During much of President George W. Bush’s tenure, the United States had a difficult relationship with the U.N., particularly when John Bolton was U.S. ambassador to the world body for 16 months in 2005-2006. Bolton pressed for sanctions against Iran and North Korea and an overhaul of the United Nations, antagonizing many U.N. member states.

But during the last two years of the Bush administration, Bolton’s successor, Afghan-born Zalmay Khalilzad, became known as a gregarious and affable diplomat who improved relations somewhat.

The United States has agreed to pay nearly a quarter of the U.N.’s $4.86 billion operating budget, but is perennially late with its dues.

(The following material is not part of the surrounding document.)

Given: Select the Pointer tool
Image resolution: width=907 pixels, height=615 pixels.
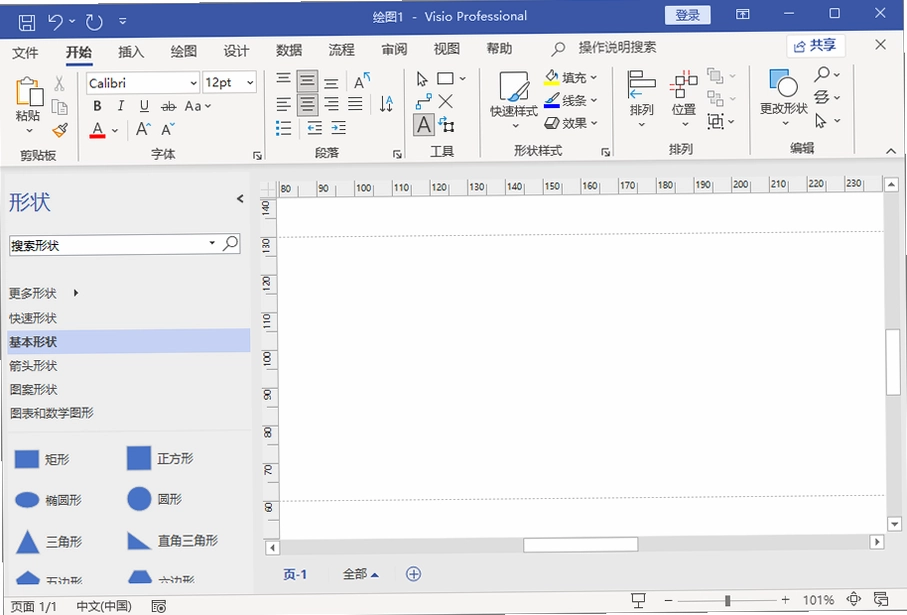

Secretary of State Hillary Rodham Clinton had her first meeting with Ban last week in Sharm El-Sheik, Egypt, on the sidelines of an international donor conference for rebuilding Gaza. The two, along with the European Union and Russia, also work together in a so-called Quartet of international mediators seeking to forge progress toward peace between Israel and its Arab neighbors.

Ban used that occasion to press for additional cash for U.N. peacekeepers who have been stretched thin worldwide and for the United States to set an example in tackling global warming.

Clinton assured Ban he could count on U.S. leadership to reduce carbon dioxide, methane and other industrial gases that trap heat in the atmosphere like a greenhouse.

The U.N. chief’s top priority this year is to encourage global leaders to adopt a new international climate treaty at a conference in December in Copenhagen.